§ Fragmento de texto:
^^^^^^^^^^^^^^^^

A veces no somos conscientes del privilegio que es vivir en Granada. Lo pienso siempre que camino por alguno de nuestros espectaculares recorridos, sea de la ciudad o de la provincia, que ambas están llenas de ellos. El fin de semana del día de los difuntos, con el confinamiento “perimetral” al que se nos ha sometido, he reafirmado mi opinión: sin salir del término municipal de nuestra capital es posible hacer andando unos paseos de los de “quitar el hipo”. Y a eso nos hemos dedicado los dos días, sin coger el coche y sin incumplir la norma.
El sábado tomamos el autobús urbano en el Triunfo y en él llegamos a El Fargue, ese barrio alejado unos kilómetros por la antigua carretera de Murcia en donde está la Fábrica de Pólvoras de Granada, tan importante en otros tiempos que, cuando Eva Perón realizó en 1947 su histórico viaje a nuestro país, aireado a los cuatro vientos por la propaganda franquista, una de sus visitas fue a dicha fábrica.
Nada más bajar del autobús empezamos disfrutando la preciosa vista que el lugar nos ofrece de Sierra Nevada, hacia donde miran la mayoría de sus viviendas. Y esa misma vista se mantiene en el primer tramo de la vereda que discurre paralela al camino viejo de El Fargue, que es la que tomamos y desde la que también podemos ver, si miramos hacia atrás, una panorámica completa de la barriada, hasta que entramos en una zona sombreada de pinares que nos la oculta.

^^^^^^^^^^^^^^^^

§ Material:

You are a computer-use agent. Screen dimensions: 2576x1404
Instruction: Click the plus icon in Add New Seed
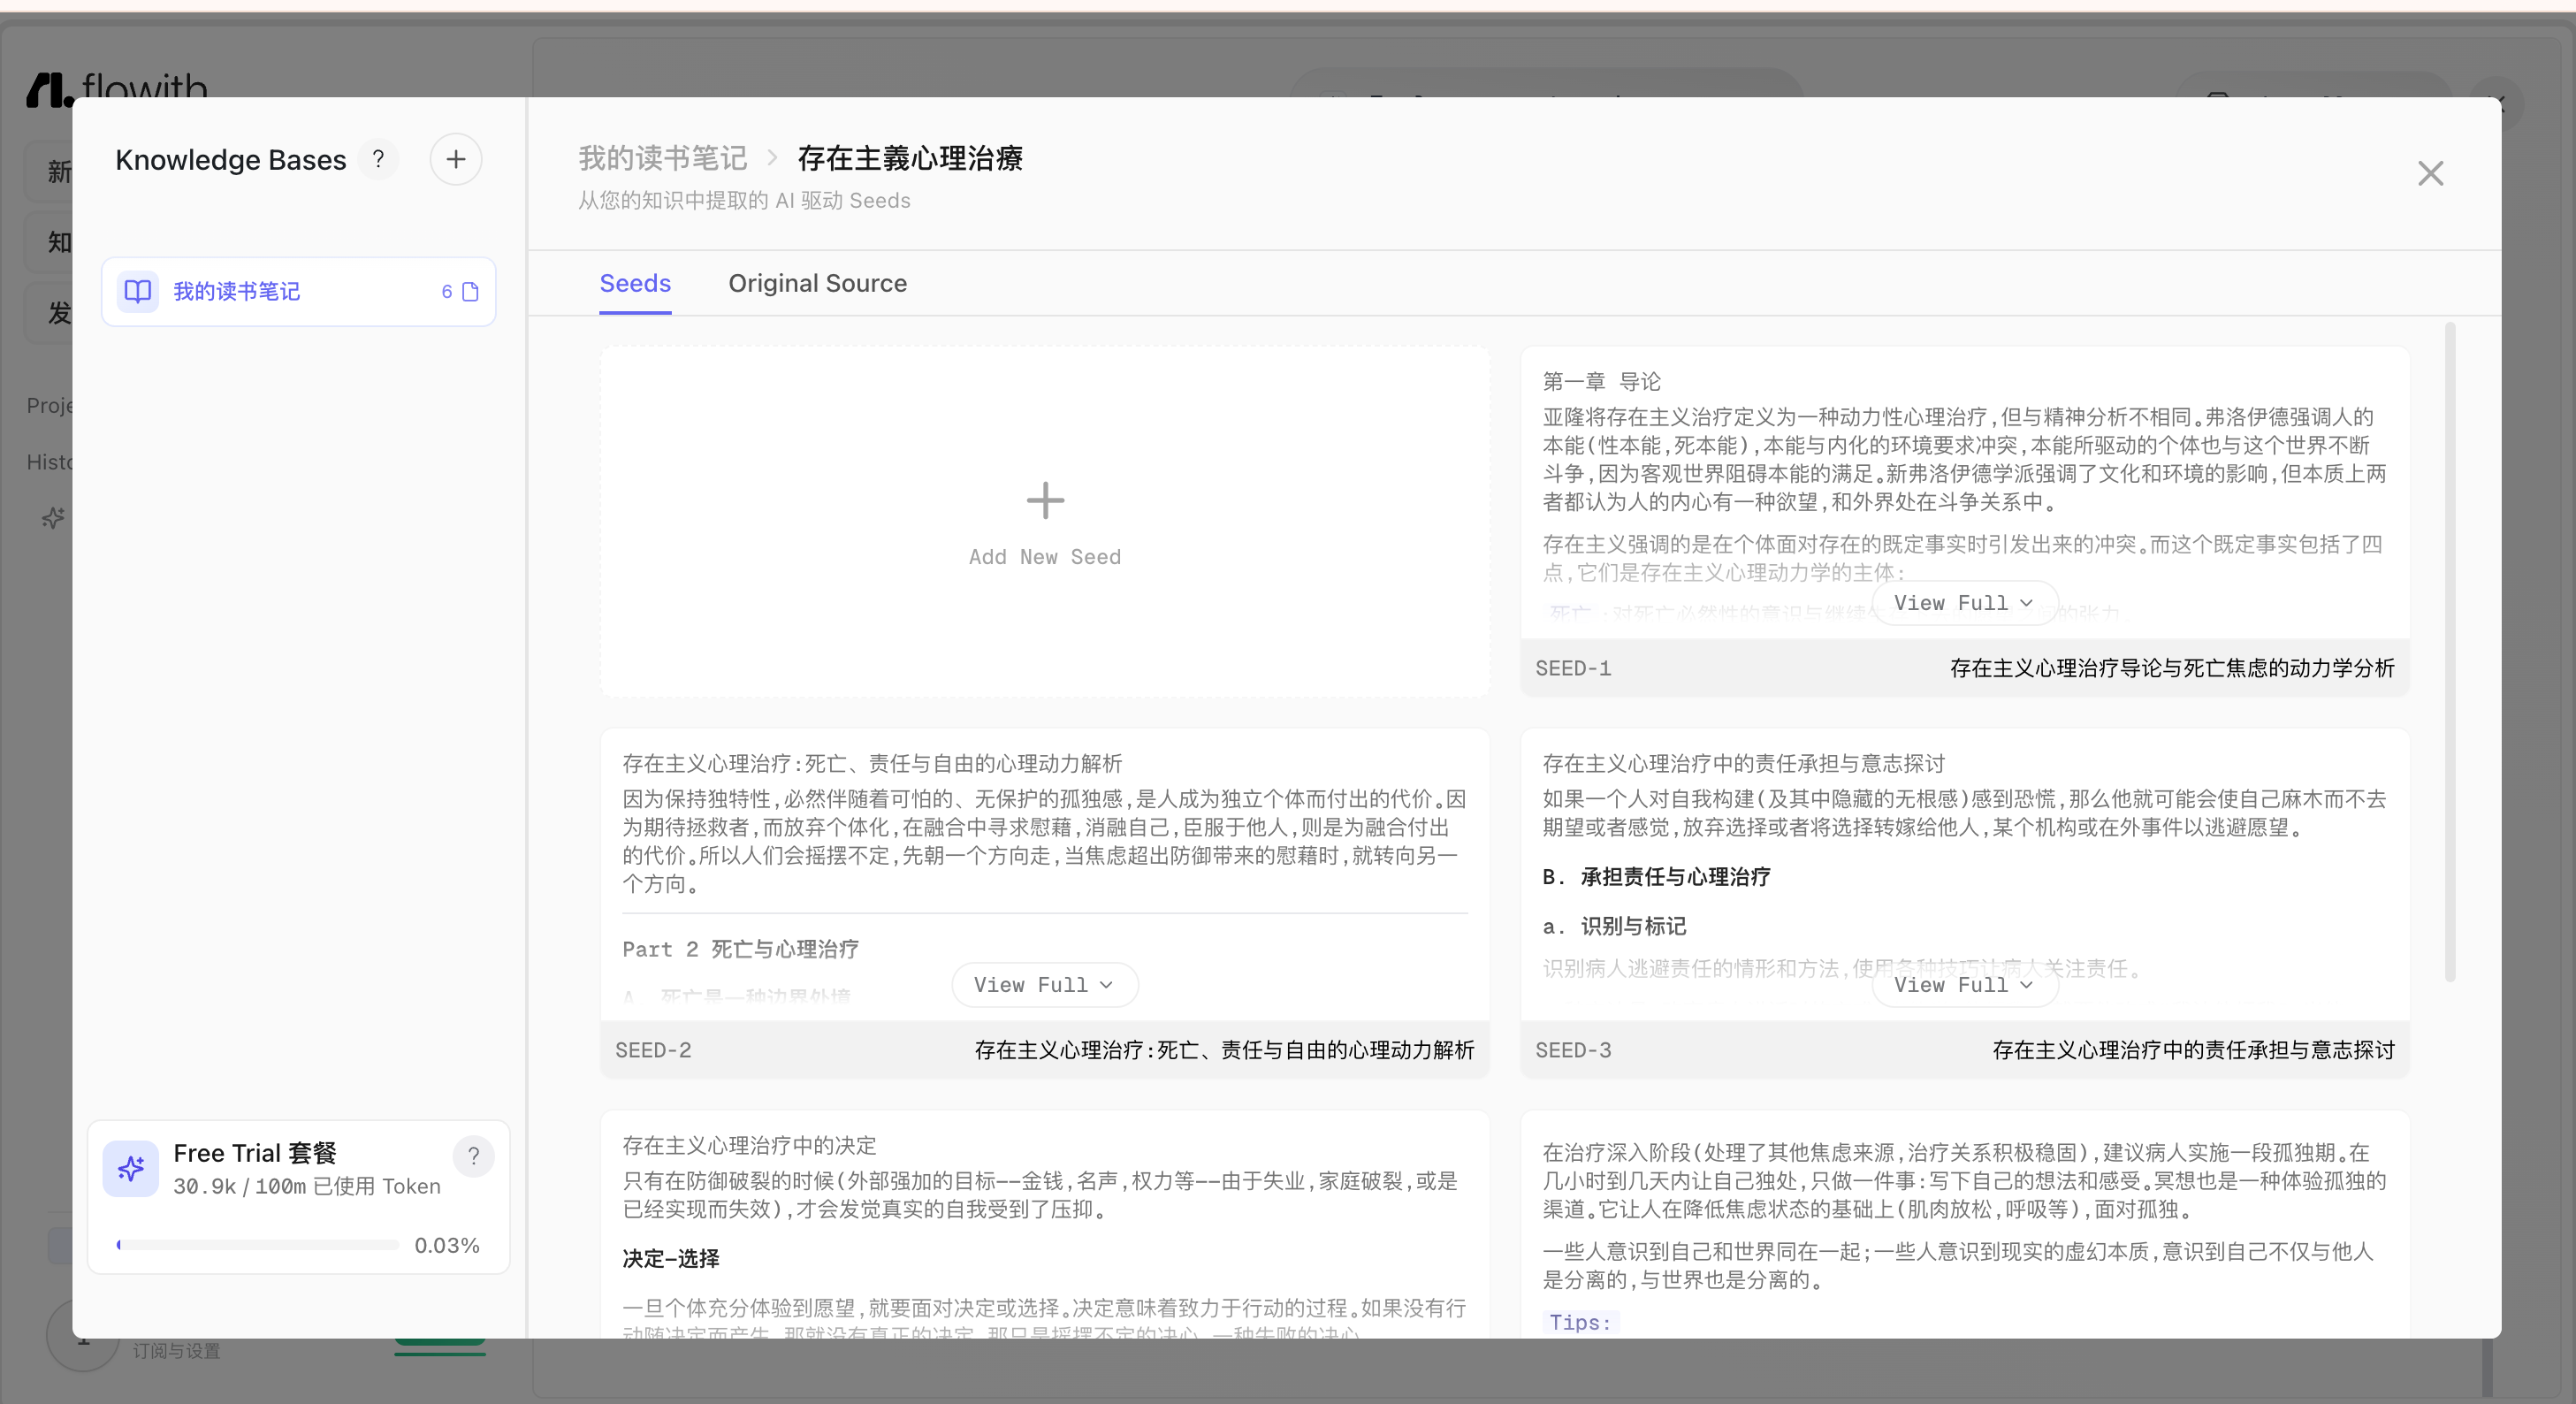(x=1045, y=501)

^^^^^^^^^^^^^^^^

§ Tareas:
**A.** Según el texto sobre el paseo a El Fargue, ¿en qué lugar se tomó el autobús urbano el sábado?
**B.** Prolonga el texto sobre el paseo a El Fargue a partir del punto en que se detiene.
Las líneas no intervienen en este ejercicio.

§ Respuestas escritas:
**A.** En el Triunfo.

**B.**
Cuando pasamos ese bosquecillo lo que aparece ante nosotros, abajo, es toda Granada, que queda entre la Alhambra, las murallas de San Miguel y, al fondo, la extensión de la vega, o lo poco que subsiste de ella. Además, conforme descendemos vamos viendo, cada vez mejor, la impresionante abadía del Sacromonte, en gran parte ruinosa pero donde alguna obra debe estar haciéndose, como nos indica la elevada grúa allí instalada. Hay incluso, a mitad de camino, un pequeño mirador con baranda de madera desde el que vemos, no solo el conjunto abacial con el Cerro del Sol detrás , sino nuevamente, algo a la izquierda, Sierra Nevada.
Finalmente llegamos hasta la abadía por su espalda. Es zona de secano, pero cuando la rodeamos nos encontramos con el otoño en todo su esplendor: en el jardín delantero hay árboles pelados, hojas secas y otras amarillentas que contrastan con el rojizo del ladrillo que predomina en las paredes del edificio. La mole es imponente, aunque muy poco conocida, y menos aún sus catacumbas. Posiblemente sea el resultado del original intento de hacer de Granada una importante cuna del catolicismo, tras la aparición en este monte, en los años finales del siglo XVI, de los famosos libros plúmbeos, atribuidos a una comunidad cristiana muy antigua en nuestra ciudad pero que resultaron ser, finalmente, una truculenta falsificación.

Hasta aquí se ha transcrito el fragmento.